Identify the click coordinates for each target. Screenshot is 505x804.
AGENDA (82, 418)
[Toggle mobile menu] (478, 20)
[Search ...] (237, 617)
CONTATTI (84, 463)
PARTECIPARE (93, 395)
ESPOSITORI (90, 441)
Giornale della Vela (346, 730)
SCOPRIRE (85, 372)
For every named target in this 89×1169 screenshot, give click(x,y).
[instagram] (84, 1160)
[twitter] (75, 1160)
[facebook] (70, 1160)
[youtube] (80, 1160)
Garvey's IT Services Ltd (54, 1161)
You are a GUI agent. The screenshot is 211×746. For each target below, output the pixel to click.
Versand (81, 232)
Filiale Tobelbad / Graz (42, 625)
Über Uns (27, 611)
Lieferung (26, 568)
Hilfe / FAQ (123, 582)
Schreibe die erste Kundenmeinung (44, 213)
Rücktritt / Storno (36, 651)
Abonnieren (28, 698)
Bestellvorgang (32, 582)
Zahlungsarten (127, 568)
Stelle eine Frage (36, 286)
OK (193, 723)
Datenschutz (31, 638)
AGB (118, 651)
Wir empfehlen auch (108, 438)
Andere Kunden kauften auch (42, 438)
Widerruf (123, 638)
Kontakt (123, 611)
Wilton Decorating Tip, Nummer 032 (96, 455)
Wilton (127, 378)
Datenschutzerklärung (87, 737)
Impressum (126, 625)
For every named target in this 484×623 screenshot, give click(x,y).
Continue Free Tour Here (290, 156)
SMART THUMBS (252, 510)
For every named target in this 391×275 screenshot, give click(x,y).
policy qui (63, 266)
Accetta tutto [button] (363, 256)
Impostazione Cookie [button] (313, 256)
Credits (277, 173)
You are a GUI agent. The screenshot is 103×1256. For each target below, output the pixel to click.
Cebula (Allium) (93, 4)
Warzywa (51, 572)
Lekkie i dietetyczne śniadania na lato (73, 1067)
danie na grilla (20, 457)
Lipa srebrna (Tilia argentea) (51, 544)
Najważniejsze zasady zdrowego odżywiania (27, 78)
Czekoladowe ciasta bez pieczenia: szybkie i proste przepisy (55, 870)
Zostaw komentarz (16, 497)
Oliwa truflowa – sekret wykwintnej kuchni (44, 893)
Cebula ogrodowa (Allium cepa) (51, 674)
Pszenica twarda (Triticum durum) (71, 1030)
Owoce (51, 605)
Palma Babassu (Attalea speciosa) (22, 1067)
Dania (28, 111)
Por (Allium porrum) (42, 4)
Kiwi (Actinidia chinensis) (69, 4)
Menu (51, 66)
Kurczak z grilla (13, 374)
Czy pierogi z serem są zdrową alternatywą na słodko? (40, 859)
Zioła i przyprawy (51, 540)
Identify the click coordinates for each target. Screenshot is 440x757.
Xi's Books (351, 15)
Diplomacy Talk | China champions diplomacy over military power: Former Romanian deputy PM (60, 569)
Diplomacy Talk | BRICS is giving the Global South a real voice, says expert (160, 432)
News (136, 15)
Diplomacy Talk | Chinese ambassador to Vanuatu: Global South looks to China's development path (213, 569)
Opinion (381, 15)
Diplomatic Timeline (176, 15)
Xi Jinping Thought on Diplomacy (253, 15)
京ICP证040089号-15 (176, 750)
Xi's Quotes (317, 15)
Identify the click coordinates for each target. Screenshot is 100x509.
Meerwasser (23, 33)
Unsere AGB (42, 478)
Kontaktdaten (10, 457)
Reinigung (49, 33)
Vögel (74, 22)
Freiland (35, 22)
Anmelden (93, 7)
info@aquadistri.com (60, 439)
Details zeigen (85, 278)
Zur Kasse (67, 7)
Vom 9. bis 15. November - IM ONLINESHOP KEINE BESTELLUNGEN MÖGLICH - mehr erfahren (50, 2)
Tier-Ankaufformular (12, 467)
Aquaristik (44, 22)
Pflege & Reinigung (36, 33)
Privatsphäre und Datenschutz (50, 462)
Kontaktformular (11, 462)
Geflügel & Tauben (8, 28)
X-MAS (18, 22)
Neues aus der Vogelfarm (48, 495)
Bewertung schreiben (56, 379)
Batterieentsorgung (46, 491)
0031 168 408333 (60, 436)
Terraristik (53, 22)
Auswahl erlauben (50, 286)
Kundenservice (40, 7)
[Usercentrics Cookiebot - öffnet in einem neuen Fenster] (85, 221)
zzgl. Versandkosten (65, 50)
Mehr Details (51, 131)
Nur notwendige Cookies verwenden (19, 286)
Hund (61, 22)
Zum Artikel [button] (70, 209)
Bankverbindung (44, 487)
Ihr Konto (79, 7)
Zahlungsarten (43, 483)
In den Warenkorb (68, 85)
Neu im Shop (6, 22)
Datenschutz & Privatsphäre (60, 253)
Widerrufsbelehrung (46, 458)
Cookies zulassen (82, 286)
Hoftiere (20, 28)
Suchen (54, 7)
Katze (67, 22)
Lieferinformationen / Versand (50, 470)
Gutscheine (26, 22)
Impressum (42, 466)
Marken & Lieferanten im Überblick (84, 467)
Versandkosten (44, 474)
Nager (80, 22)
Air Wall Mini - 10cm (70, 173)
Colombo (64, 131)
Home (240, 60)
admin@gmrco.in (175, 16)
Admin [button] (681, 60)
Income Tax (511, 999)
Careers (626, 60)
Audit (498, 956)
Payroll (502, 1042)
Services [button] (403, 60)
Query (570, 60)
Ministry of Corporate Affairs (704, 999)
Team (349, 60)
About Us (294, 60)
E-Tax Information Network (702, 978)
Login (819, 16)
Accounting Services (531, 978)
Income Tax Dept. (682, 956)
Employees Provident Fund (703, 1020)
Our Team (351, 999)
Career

#####

**Objective:**
Switch "Impressum" to "Imprint" everywhere in the data above and reproduce every line with nothing else changed.

**Exercise response:**
Identify the click coordinates for each target. Screenshot is 505x804.
AGENDA (82, 418)
[Toggle mobile menu] (478, 20)
[Search ...] (237, 617)
CONTATTI (84, 463)
PARTECIPARE (93, 395)
ESPOSITORI (90, 441)
Giornale della Vela (346, 730)
SCOPRIRE (85, 372)
For every named target in this 89×1169 screenshot, give click(x,y).
[instagram] (84, 1160)
[twitter] (75, 1160)
[facebook] (70, 1160)
[youtube] (80, 1160)
Garvey's IT Services Ltd (54, 1161)
You are a GUI agent. The screenshot is 211×746. For each target below, output the pixel to click.
Versand (81, 232)
Filiale Tobelbad / Graz (42, 625)
Über Uns (27, 611)
Lieferung (26, 568)
Hilfe / FAQ (123, 582)
Schreibe die erste Kundenmeinung (44, 213)
Rücktritt / Storno (36, 651)
Abonnieren (28, 698)
Bestellvorgang (32, 582)
Zahlungsarten (127, 568)
Stelle eine Frage (36, 286)
OK (193, 723)
Datenschutz (31, 638)
AGB (118, 651)
Wir empfehlen auch (108, 438)
Andere Kunden kauften auch (42, 438)
Widerruf (123, 638)
Kontakt (123, 611)
Wilton Decorating Tip, Nummer 032 (96, 455)
Wilton (127, 378)
Datenschutzerklärung (87, 737)
Imprint (126, 625)
For every named target in this 484×623 screenshot, give click(x,y).
Continue Free Tour Here (290, 156)
SMART THUMBS (252, 510)
For every named target in this 391×275 screenshot, give click(x,y).
policy qui (63, 266)
Accetta tutto [button] (363, 256)
Impostazione Cookie [button] (313, 256)
Credits (277, 173)
You are a GUI agent. The screenshot is 103×1256. For each target below, output the pixel to click.
Cebula (Allium) (93, 4)
Warzywa (51, 572)
Lekkie i dietetyczne śniadania na lato (73, 1067)
danie na grilla (20, 457)
Lipa srebrna (Tilia argentea) (51, 544)
Najważniejsze zasady zdrowego odżywiania (27, 78)
Czekoladowe ciasta bez pieczenia: szybkie i proste przepisy (55, 870)
Zostaw komentarz (16, 497)
Oliwa truflowa – sekret wykwintnej kuchni (44, 893)
Cebula ogrodowa (Allium cepa) (51, 674)
Pszenica twarda (Triticum durum) (71, 1030)
Owoce (51, 605)
Palma Babassu (Attalea speciosa) (22, 1067)
Dania (28, 111)
Por (Allium porrum) (42, 4)
Kiwi (Actinidia chinensis) (69, 4)
Menu (51, 66)
Kurczak z grilla (13, 374)
Czy pierogi z serem są zdrową alternatywą na słodko? (40, 859)
Zioła i przyprawy (51, 540)
Identify the click coordinates for each target. Screenshot is 440x757.
Xi's Books (351, 15)
Diplomacy Talk | China champions diplomacy over military power: Former Romanian deputy PM (60, 569)
Diplomacy Talk | BRICS is giving the Global South a real voice, says expert (160, 432)
News (136, 15)
Diplomacy Talk | Chinese ambassador to Vanuatu: Global South looks to China's development path (213, 569)
Opinion (381, 15)
Diplomatic Timeline (176, 15)
Xi Jinping Thought on Diplomacy (253, 15)
京ICP证040089号-15 (176, 750)
Xi's Quotes (317, 15)
Identify the click coordinates for each target. Screenshot is 100x509.
Meerwasser (23, 33)
Unsere AGB (42, 478)
Kontaktdaten (10, 457)
Reinigung (49, 33)
Vögel (74, 22)
Freiland (35, 22)
Anmelden (93, 7)
info@aquadistri.com (60, 439)
Details zeigen (85, 278)
Zur Kasse (67, 7)
Vom 9. bis 15. November - IM ONLINESHOP KEINE BESTELLUNGEN MÖGLICH - mehr erfahren (50, 2)
Tier-Ankaufformular (12, 467)
Aquaristik (44, 22)
Pflege & Reinigung (36, 33)
Privatsphäre und Datenschutz (50, 462)
Kontaktformular (11, 462)
Geflügel & Tauben (8, 28)
X-MAS (18, 22)
Neues aus der Vogelfarm (48, 495)
Bewertung schreiben (56, 379)
Batterieentsorgung (46, 491)
0031 168 408333 (60, 436)
Terraristik (53, 22)
Auswahl erlauben (50, 286)
Kundenservice (40, 7)
[Usercentrics Cookiebot - öffnet in einem neuen Fenster] (85, 221)
zzgl. Versandkosten (65, 50)
Mehr Details (51, 131)
Nur notwendige Cookies verwenden (19, 286)
Hund (61, 22)
Zum Artikel [button] (70, 209)
Bankverbindung (44, 487)
Ihr Konto (79, 7)
Zahlungsarten (43, 483)
In den Warenkorb (68, 85)
Neu im Shop (6, 22)
Datenschutz & Privatsphäre (60, 253)
Widerrufsbelehrung (46, 458)
Cookies zulassen (82, 286)
Hoftiere (20, 28)
Suchen (54, 7)
Katze (67, 22)
Lieferinformationen / Versand (50, 470)
Gutscheine (26, 22)
Imprint (42, 466)
Marken & Lieferanten im Überblick (84, 467)
Versandkosten (44, 474)
Nager (80, 22)
Air Wall Mini - 10cm (70, 173)
Colombo (64, 131)
Home (240, 60)
admin@gmrco.in (175, 16)
Admin [button] (681, 60)
Income Tax (511, 999)
Careers (626, 60)
Audit (498, 956)
Payroll (502, 1042)
Services [button] (403, 60)
Query (570, 60)
Ministry of Corporate Affairs (704, 999)
Team (349, 60)
About Us (294, 60)
E-Tax Information Network (702, 978)
Login (819, 16)
Accounting Services (531, 978)
Income Tax Dept. (682, 956)
Employees Provident Fund (703, 1020)
Our Team (351, 999)
Career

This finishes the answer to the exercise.